TASKS FOR THIS EXERCISE:
(1) In the polar bear post, copy the text from "Now this is" to "killed for food." word for word.
(2) According to the polar bear post, where were the images of the male polar bear carrying a cub's head taken?
(3) Translate this sentence from the polar bear post into Spanish: "Drowning is also more common as bears are forced to swim further out to sea to find food."

PASSAGE FOR REVIEW:
=====

Enter Polar bear panic picture Mark II…

Polar Bear

Now this is not as cute are the previous picture. And the headlines…

Polar bears’ fate worsens

New pictures show that polar bears are beginning to cannibalise each other as global warming destroys hunting grounds.

The images, taken in Hudson Bay, Canada, around 321km north of Churchill, Manitoba, show a male polar bear carrying the bloodied head of a polar bear cub it has killed for food.

Polar bears usually subsist on seals, which they hunt from a platform of sea ice.

But the melting of sea ice as a result of rising global temperatures has made it more difficult for polar bears to hunt seals at sea, confining the bears to land.

This has led to malnourishment and starvation as polar bears are unable to build sufficient fat reserves for winter.

Drowning is also more common as bears are forced to swim further out to sea to find food.

That is the entire Herald article but there are many similar ones floating round the international media. The Herald does not carry the picture – I had to go and find it

I was curious when I saw that the Herald had not included a nice, gory picture – normally the staple of newspapers. When I found it, I understood why.

Does this look like a starving bear to you? Yeah, me neither. Makes me want to ask questions like:

QUESTION: Is it normal behaviour for adult bears to kill and eat their young? (I know male lions do this when taking over a pride – it brings the females into heat immediately)

ANSWER: Yes, This is normal behaviour according to the Inuit and the experts. There is no evidence that this is on the increase, only speculation.

QUESTION: Is there any evidence that polar bears are finding it harder to hunt?

ANSWER: No, but they may hunt less at sea and substitute land-based food sources. For instance polar bears have been known to hunt bird eggs. They are perfectly happy to eat carrion. Clearly, they are very adaptable creatures. Even if sea ice completely disappears, the chances are that polar bears will survive. Although they may come into more contact with humans and that is far more likely to render them extinct!

QUESTION: Is there any evidence that polar bears are malnourished?

ANSWER: Well they did find a Mother and her cub starved to death in 2007. A mother. And a cub. Inuits say that the polar bear population in Alaska has grown immensely, which may explain any signs of starvation in the local alaskan population.  I did manage to locate one piece of research that thought the bears in their local study area were “nutritionally stressed” (though they did not report cannibalism!) – but they were unable to say whether this was due to poor seal numbers or deficient sea ice. (Stirling, I, Richardson, E. , Thiemann, G.W. , Derocher, A.E  Unusual predation attempts of polar bears on ringed seals in the Southern Beaufort Sea: Possible significance of changing spring ice conditions Arctic 61: 1; 2008; 14-22).

QUESTION: Is there any evidence that polar bears are drowning?

ANSWER: Again, four polar bears were found drowned in 2004 but nil since – except for a couple of bears that were tranquillized and drowned, proving once again that humans are considerably better at direct means of extinction than all this mucking about with carbon dioxide.

It does appear that, once again, the current meme of dying polar bears needs no facts to bolster it, just hysterical assertions.

I welcome actual evidence to the contrary. I have searched the Auckland University databases with no luck and I find the lack of real evidence appalling, considering the emotive mileage being made out of it by environmentalists.

=====

DATA SUPPLIED:
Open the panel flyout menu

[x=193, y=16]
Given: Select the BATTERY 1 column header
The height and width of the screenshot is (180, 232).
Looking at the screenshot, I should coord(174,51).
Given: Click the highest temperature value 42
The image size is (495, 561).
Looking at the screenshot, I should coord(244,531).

=====

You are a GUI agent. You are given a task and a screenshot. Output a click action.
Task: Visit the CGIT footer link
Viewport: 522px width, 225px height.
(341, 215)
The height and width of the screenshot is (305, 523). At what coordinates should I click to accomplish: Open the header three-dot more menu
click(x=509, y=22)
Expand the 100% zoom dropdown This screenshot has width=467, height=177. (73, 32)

=====

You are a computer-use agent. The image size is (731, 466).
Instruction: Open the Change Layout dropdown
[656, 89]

=====

RESULTS IN ORDER:
(1)
Now this is not as cute are the previous picture. And the headlines…

Polar bears’ fate worsens

New pictures show that polar bears are beginning to cannibalise each other as global warming destroys hunting grounds.

The images, taken in Hudson Bay, Canada, around 321km north of Churchill, Manitoba, show a male polar bear carrying the bloodied head of a polar bear cub it has killed for food.

(2) In Hudson Bay, Canada, around 321km north of Churchill, Manitoba.

(3) Los ahogamientos también son más comunes, ya que los osos se ven obligados a nadar más mar adentro para encontrar comida.